Si la dépendance européenne envers les États-Unis est profondément ancrée, héritage direct de la protection offerte durant la Guerre froide, elle n’est plus adaptée au monde qui vient. L’enjeu actuel dépasse la simple relation diplomatique : il ne s’agit pas de rompre brutalement avec Washington, allié historique et nécessaire, mais de mettre fin à une forme de servitude volontaire. L’objectif est de créer les conditions d’une autonomie réelle, permettant à l’Europe d’agir selon ses intérêts propres, sans craindre d’être paralysée par les oscillations politiques américaines, qu’il s’agisse d’un regain d’isolationnisme ou d’une priorité exclusive donnée à la rivalité avec la Chine. Ce réveil stratégique est devenu existentiel : dans un monde où la force prime de plus en plus sur le droit, l’Europe doit choisir entre être un acteur ou un terrain de jeu pour les autres puissances.
L’illusion d’une sécurité garantie éternellement par le « parapluie » américain s’est dissipée. L’asymétrie est aujourd’hui criante dans les domaines de haute intensité : renseignement satellitaire, défense antimissile, drones et stocks de munitions. Pour réduire cette dépendance, l’Europe doit sortir de la fragmentation. Le problème n’est pas seulement budgétaire, il est industriel et politique : l’Europe aligne des dizaines de modèles de chars et d’avions différents là où les États-Unis rationalisent leurs flottes. Il est impératif de bâtir une « économie de guerre » à l’échelle continentale, favorisant l’achat de matériel européen (préférence communautaire) plutôt que l’achat sur étagère de matériel américain. Une industrie de défense robuste n’est pas un luxe, c’est la condition sine qua non pour que la voix de l’Europe porte, y compris au sein de l’OTAN.
Accepter que l’écosystème numérique européen vive sous perfusion d’acteurs étrangers (stockage des données, intelligence artificielle, semi-conducteurs) revient à accepter une vassalisation durable. Si l’Europe a su s’imposer comme une puissance normative, le fameux « effet Bruxelles » qui régule les marchés, la régulation ne suffit plus. On ne protège pas sa souveraineté uniquement avec des lois, mais avec des usines et des ingénieurs.
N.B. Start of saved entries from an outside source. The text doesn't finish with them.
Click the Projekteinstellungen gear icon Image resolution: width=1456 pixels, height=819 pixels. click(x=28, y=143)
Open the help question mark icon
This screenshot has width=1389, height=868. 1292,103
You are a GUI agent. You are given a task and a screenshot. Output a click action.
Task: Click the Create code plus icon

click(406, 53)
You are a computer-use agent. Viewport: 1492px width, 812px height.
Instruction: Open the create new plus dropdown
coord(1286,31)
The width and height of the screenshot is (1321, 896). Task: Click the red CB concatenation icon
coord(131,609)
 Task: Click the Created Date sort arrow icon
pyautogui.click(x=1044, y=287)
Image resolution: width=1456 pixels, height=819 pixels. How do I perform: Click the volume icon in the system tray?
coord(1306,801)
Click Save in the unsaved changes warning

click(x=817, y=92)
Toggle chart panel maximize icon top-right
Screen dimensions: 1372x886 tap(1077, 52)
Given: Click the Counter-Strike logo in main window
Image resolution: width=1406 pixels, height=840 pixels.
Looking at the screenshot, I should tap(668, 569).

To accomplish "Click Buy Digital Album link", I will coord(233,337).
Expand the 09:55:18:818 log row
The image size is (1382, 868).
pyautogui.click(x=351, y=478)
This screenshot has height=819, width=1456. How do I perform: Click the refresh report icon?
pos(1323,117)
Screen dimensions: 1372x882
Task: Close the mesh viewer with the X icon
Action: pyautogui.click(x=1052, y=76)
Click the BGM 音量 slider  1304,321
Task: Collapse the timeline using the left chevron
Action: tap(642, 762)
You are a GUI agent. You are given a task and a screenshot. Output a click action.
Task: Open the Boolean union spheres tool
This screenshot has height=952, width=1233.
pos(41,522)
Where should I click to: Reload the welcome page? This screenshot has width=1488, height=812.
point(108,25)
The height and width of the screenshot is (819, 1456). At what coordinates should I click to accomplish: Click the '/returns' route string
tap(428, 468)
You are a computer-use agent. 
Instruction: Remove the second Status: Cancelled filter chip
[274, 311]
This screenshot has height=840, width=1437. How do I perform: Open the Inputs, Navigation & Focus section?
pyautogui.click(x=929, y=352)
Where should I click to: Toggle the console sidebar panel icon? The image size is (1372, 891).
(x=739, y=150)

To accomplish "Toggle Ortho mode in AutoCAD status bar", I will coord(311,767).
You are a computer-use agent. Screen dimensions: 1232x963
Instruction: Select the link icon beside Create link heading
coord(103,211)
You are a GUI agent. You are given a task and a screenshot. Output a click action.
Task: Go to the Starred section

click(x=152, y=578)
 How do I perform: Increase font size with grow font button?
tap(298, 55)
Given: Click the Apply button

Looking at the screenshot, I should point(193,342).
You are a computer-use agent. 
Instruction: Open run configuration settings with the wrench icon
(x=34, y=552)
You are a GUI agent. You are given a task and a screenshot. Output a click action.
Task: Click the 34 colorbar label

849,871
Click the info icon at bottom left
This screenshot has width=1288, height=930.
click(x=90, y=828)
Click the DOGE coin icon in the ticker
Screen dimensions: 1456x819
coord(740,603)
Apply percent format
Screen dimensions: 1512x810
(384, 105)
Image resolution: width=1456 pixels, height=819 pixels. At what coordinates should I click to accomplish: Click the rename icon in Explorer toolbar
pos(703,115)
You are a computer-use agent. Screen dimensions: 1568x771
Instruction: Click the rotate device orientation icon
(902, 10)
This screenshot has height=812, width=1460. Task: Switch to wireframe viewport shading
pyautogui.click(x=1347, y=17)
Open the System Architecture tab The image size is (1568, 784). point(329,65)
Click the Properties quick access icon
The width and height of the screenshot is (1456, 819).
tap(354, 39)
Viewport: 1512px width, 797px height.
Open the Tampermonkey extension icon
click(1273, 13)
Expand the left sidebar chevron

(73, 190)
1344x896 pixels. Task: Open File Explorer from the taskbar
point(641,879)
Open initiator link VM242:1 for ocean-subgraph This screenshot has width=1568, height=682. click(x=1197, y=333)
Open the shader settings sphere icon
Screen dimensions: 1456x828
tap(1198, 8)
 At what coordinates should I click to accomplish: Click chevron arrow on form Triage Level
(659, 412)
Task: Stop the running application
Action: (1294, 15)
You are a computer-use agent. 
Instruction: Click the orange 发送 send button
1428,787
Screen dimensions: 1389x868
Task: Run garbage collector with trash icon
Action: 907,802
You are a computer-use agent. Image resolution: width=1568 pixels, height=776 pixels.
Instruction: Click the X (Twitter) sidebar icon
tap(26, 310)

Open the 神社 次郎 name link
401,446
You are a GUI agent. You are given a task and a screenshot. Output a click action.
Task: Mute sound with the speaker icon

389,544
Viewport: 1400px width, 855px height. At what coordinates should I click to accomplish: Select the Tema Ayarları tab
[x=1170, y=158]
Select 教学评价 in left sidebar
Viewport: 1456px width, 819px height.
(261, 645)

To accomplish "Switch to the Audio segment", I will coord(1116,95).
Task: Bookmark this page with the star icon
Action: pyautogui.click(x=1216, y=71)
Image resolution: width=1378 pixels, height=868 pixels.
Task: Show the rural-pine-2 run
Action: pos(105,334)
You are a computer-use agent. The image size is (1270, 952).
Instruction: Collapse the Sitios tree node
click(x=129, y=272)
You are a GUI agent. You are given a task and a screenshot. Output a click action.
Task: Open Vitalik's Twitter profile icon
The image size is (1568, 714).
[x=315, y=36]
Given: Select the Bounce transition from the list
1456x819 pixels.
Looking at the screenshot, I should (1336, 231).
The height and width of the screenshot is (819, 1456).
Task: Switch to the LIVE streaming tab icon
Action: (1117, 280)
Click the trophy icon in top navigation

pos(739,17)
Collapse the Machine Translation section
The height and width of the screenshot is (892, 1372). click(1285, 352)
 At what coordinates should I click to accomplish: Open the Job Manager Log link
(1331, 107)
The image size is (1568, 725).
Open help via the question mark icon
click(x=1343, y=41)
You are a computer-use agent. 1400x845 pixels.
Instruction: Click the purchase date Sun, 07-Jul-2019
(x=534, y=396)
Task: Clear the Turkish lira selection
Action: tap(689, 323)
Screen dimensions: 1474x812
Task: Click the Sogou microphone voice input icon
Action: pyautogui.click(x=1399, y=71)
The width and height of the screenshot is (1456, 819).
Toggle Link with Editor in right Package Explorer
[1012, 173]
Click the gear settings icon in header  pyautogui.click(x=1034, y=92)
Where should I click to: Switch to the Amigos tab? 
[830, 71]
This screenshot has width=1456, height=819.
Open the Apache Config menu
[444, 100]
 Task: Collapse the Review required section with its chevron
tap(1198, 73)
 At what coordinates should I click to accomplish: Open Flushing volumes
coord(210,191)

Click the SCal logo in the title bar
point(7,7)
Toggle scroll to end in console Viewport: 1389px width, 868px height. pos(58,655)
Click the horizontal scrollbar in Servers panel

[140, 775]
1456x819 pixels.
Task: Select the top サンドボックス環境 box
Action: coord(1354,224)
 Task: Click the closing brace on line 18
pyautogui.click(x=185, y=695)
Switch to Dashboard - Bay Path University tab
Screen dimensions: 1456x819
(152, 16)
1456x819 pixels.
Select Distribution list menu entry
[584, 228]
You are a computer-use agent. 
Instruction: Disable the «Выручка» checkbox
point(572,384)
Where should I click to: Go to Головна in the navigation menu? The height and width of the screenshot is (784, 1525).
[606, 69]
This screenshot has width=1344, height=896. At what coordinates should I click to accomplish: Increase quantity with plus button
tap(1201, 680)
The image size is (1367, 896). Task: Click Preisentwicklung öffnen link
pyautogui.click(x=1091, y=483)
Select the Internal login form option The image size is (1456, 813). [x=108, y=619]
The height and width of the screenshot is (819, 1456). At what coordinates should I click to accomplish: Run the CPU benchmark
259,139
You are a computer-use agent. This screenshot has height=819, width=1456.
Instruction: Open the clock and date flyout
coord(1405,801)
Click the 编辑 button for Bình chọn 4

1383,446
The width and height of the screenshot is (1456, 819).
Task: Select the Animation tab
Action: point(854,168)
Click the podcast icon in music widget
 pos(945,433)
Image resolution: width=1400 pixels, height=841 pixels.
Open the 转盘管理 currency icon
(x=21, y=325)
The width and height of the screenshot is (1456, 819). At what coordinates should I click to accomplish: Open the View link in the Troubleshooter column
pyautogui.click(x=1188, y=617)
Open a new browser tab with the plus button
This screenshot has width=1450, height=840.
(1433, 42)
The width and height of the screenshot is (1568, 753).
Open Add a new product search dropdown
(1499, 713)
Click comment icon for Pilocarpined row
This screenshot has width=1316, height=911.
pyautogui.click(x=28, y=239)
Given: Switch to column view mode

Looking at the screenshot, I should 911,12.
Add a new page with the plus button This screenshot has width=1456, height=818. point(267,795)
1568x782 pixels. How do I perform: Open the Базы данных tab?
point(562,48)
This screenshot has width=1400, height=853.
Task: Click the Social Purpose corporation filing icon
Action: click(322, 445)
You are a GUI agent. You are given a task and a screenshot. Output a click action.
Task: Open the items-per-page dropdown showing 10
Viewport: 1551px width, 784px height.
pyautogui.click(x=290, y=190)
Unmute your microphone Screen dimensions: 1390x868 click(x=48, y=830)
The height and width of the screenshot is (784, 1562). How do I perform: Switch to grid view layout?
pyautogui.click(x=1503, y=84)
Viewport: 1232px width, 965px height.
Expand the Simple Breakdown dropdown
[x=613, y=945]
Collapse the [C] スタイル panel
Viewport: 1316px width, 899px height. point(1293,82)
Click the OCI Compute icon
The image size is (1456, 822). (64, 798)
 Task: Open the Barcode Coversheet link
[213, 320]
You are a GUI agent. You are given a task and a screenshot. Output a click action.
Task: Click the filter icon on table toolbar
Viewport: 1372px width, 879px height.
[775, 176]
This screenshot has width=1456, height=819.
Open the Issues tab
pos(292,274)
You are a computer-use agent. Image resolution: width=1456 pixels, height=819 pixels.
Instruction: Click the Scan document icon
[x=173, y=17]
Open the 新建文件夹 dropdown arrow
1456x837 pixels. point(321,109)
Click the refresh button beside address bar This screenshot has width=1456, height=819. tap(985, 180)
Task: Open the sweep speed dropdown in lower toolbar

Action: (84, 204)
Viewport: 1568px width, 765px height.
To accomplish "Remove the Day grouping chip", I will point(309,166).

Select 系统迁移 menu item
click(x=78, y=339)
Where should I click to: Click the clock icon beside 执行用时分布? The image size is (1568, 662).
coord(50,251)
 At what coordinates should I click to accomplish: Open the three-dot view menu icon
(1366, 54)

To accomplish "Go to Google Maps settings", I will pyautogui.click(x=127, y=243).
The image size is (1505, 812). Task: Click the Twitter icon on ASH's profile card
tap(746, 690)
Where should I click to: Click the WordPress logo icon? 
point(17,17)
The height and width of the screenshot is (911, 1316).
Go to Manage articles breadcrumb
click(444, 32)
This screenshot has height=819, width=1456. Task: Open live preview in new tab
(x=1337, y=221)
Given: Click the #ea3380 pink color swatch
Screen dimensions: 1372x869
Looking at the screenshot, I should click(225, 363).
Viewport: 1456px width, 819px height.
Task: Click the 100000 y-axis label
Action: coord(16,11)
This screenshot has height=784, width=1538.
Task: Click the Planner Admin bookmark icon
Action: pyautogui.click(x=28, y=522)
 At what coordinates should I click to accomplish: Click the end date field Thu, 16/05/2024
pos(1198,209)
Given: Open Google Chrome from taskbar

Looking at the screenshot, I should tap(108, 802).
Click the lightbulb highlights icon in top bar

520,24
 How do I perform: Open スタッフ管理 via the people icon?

L’Europe doit répliquer le succès de son programme spatial Galileo dans le domaine du numérique et de l’IA. Cela exige des investissements massifs et risqués pour faire émerger des champions capables de rivaliser avec les géants de la Silicon Valley, afin d’éviter que les normes et les valeurs du futur ne soient codées exclusivement en Californie ou à Shenzhen.
Après s’être reposée sur le gaz russe, l’Europe dépend désormais du gaz naturel liquéfié (GNL) américain et qatari. Si l’urgence a été gérée, la vulnérabilité demeure. L’autonomie réelle passe par une accélération drastique de la transition énergétique : déploiement massif des renouvelables et relance du nucléaire pour les États qui le souhaitent. Mais attention au piège suivant : la transition écologique ne doit pas nous jeter dans les bras de la Chine pour l’approvisionnement en métaux critiques (lithium, cobalt, terres rares). Une diplomatie des ressources agressive et une filière européenne de recyclage et d’extraction sont indispensables pour ne pas subir demain sur les batteries le chantage que nous avons subi hier sur le gaz.
Le privilège exorbitant du dollar permet aux États-Unis d’imposer leur politique étrangère via l’extraterritorialité de leur droit, sanctionnant nos entreprises dès qu’elles commercent avec des pays ciblés par Washington. Une dédollarisation partielle des échanges stratégiques est une piste à explorer sérieusement. Plus largement, l’ère de la « mondialisation heureuse » est révolue. Face au protectionnisme décomplexé de l’Amérique (Inflation Reduction Act) et au capitalisme d’État chinois, l’Europe doit abandonner sa naïveté commerciale. Elle doit apprendre à protéger ses marchés, à subventionner ses secteurs stratégiques et à utiliser son immense marché intérieur comme un levier de négociation, et non plus comme une porte ouverte à tous les vents.
L’Europe se trouve à la croisée des chemins : elle peut choisir le confort du déclin, en restant un vaste marché de consommateurs sous protection étrangère, ou bien décider d’embrasser la puissance. Cette autonomie ne se décrète pas, elle s’arrache par des investissements, de la coordination et, surtout, une volonté politique commune. Si l’Europe ne parvient pas à se penser comme une puissance souveraine, elle risque tout simplement de sortir de l’Histoire pour devenir le musée du monde. Le choix n’est plus entre l’audace et la prudence, mais entre le sursaut et l’effacement.